● EXERCISE REQUIREMENTS: Each entry should be written out again exactly, so that nothing is lost.

● DATA SHOWN:
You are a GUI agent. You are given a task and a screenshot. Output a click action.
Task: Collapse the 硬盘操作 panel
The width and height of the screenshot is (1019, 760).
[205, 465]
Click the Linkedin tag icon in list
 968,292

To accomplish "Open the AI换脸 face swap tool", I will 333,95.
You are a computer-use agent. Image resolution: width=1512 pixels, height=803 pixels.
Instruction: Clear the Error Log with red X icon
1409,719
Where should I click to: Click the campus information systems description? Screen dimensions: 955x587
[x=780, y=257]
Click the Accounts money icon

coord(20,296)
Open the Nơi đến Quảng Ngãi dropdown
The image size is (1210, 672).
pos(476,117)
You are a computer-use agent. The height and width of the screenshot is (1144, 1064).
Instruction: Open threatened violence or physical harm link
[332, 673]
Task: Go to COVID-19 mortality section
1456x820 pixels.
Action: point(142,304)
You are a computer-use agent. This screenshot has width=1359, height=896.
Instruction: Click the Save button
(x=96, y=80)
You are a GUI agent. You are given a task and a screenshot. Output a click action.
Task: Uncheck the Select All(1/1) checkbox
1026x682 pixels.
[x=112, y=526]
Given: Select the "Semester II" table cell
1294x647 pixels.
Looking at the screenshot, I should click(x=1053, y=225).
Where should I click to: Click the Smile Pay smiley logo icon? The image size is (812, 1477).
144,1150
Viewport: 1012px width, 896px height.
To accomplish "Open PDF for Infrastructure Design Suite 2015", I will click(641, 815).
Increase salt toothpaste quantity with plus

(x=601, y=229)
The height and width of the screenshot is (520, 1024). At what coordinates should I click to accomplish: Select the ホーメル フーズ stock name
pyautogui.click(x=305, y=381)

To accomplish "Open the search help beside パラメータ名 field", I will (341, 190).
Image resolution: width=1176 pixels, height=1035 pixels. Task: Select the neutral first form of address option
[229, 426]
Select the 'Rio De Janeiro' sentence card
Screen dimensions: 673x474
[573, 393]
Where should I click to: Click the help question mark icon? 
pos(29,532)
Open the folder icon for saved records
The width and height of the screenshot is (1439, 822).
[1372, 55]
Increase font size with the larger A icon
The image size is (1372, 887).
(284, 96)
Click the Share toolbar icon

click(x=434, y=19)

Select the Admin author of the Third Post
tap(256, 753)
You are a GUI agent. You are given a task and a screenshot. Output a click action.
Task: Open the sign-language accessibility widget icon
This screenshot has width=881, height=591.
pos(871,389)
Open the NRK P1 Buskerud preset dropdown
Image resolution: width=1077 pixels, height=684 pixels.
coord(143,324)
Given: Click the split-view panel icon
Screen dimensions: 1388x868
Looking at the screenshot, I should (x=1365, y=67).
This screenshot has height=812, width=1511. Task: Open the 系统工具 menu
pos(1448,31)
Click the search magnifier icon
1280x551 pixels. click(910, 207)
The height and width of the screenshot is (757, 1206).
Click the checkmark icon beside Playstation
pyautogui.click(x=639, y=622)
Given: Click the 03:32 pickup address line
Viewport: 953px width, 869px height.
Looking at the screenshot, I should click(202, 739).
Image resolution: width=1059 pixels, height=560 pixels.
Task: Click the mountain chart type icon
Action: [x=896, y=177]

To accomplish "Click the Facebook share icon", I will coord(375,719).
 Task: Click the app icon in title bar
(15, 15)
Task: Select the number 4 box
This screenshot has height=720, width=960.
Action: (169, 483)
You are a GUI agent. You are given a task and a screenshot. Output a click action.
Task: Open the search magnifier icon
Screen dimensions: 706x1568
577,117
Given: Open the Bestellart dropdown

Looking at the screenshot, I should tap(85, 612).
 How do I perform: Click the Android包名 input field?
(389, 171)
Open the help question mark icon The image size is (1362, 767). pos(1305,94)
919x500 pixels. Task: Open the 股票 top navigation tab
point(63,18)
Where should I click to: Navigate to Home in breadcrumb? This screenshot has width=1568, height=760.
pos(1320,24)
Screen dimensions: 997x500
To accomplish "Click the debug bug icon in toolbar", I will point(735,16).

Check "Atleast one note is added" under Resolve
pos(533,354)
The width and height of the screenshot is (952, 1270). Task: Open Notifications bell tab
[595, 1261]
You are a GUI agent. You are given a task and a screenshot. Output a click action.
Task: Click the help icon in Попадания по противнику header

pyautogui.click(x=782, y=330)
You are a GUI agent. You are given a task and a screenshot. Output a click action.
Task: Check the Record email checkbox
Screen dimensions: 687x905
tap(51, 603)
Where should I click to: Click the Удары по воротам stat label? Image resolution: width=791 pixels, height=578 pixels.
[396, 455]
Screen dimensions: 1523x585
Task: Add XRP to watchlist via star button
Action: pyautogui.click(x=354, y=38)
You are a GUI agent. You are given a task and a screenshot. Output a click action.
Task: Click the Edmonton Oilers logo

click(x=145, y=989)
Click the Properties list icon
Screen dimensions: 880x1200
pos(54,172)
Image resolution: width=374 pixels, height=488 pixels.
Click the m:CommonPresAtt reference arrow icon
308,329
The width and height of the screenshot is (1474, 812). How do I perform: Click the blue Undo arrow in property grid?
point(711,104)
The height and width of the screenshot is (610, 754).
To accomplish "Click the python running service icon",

● ANSWER TO THE EXERCISE:
You are a GUI agent. You are given a task and a screenshot. Output a click action.
Task: Collapse the 硬盘操作 panel
The width and height of the screenshot is (1019, 760).
[205, 465]
Click the Linkedin tag icon in list
 968,292

To accomplish "Open the AI换脸 face swap tool", I will 333,95.
You are a computer-use agent. Image resolution: width=1512 pixels, height=803 pixels.
Instruction: Clear the Error Log with red X icon
1409,719
Where should I click to: Click the campus information systems description? Screen dimensions: 955x587
[x=780, y=257]
Click the Accounts money icon

coord(20,296)
Open the Nơi đến Quảng Ngãi dropdown
The image size is (1210, 672).
pos(476,117)
You are a computer-use agent. The height and width of the screenshot is (1144, 1064).
Instruction: Open threatened violence or physical harm link
[332, 673]
Task: Go to COVID-19 mortality section
1456x820 pixels.
Action: point(142,304)
You are a computer-use agent. This screenshot has width=1359, height=896.
Instruction: Click the Save button
(x=96, y=80)
You are a GUI agent. You are given a task and a screenshot. Output a click action.
Task: Uncheck the Select All(1/1) checkbox
1026x682 pixels.
[x=112, y=526]
Given: Select the "Semester II" table cell
1294x647 pixels.
Looking at the screenshot, I should click(x=1053, y=225).
Where should I click to: Click the Smile Pay smiley logo icon? The image size is (812, 1477).
144,1150
Viewport: 1012px width, 896px height.
To accomplish "Open PDF for Infrastructure Design Suite 2015", I will click(641, 815).
Increase salt toothpaste quantity with plus

(x=601, y=229)
The height and width of the screenshot is (520, 1024). At what coordinates should I click to accomplish: Select the ホーメル フーズ stock name
pyautogui.click(x=305, y=381)

To accomplish "Open the search help beside パラメータ名 field", I will (341, 190).
Image resolution: width=1176 pixels, height=1035 pixels. Task: Select the neutral first form of address option
[229, 426]
Select the 'Rio De Janeiro' sentence card
Screen dimensions: 673x474
[573, 393]
Where should I click to: Click the help question mark icon? 
pos(29,532)
Open the folder icon for saved records
The width and height of the screenshot is (1439, 822).
[1372, 55]
Increase font size with the larger A icon
The image size is (1372, 887).
(284, 96)
Click the Share toolbar icon

click(x=434, y=19)

Select the Admin author of the Third Post
tap(256, 753)
You are a GUI agent. You are given a task and a screenshot. Output a click action.
Task: Open the sign-language accessibility widget icon
This screenshot has width=881, height=591.
pos(871,389)
Open the NRK P1 Buskerud preset dropdown
Image resolution: width=1077 pixels, height=684 pixels.
coord(143,324)
Given: Click the split-view panel icon
Screen dimensions: 1388x868
Looking at the screenshot, I should (x=1365, y=67).
This screenshot has height=812, width=1511. Task: Open the 系统工具 menu
pos(1448,31)
Click the search magnifier icon
1280x551 pixels. click(910, 207)
The height and width of the screenshot is (757, 1206).
Click the checkmark icon beside Playstation
pyautogui.click(x=639, y=622)
Given: Click the 03:32 pickup address line
Viewport: 953px width, 869px height.
Looking at the screenshot, I should click(202, 739).
Image resolution: width=1059 pixels, height=560 pixels.
Task: Click the mountain chart type icon
Action: [x=896, y=177]

To accomplish "Click the Facebook share icon", I will coord(375,719).
 Task: Click the app icon in title bar
(15, 15)
Task: Select the number 4 box
This screenshot has height=720, width=960.
Action: (169, 483)
You are a GUI agent. You are given a task and a screenshot. Output a click action.
Task: Open the search magnifier icon
Screen dimensions: 706x1568
577,117
Given: Open the Bestellart dropdown

Looking at the screenshot, I should tap(85, 612).
 How do I perform: Click the Android包名 input field?
(389, 171)
Open the help question mark icon The image size is (1362, 767). pos(1305,94)
919x500 pixels. Task: Open the 股票 top navigation tab
point(63,18)
Where should I click to: Navigate to Home in breadcrumb? This screenshot has width=1568, height=760.
pos(1320,24)
Screen dimensions: 997x500
To accomplish "Click the debug bug icon in toolbar", I will point(735,16).

Check "Atleast one note is added" under Resolve
pos(533,354)
The width and height of the screenshot is (952, 1270). Task: Open Notifications bell tab
[595, 1261]
You are a GUI agent. You are given a task and a screenshot. Output a click action.
Task: Click the help icon in Попадания по противнику header

pyautogui.click(x=782, y=330)
You are a GUI agent. You are given a task and a screenshot. Output a click action.
Task: Check the Record email checkbox
Screen dimensions: 687x905
tap(51, 603)
Where should I click to: Click the Удары по воротам stat label? Image resolution: width=791 pixels, height=578 pixels.
[396, 455]
Screen dimensions: 1523x585
Task: Add XRP to watchlist via star button
Action: pyautogui.click(x=354, y=38)
You are a GUI agent. You are given a task and a screenshot. Output a click action.
Task: Click the Edmonton Oilers logo

click(x=145, y=989)
Click the Properties list icon
Screen dimensions: 880x1200
pos(54,172)
Image resolution: width=374 pixels, height=488 pixels.
Click the m:CommonPresAtt reference arrow icon
308,329
The width and height of the screenshot is (1474, 812). How do I perform: Click the blue Undo arrow in property grid?
point(711,104)
The height and width of the screenshot is (610, 754).
To accomplish "Click the python running service icon",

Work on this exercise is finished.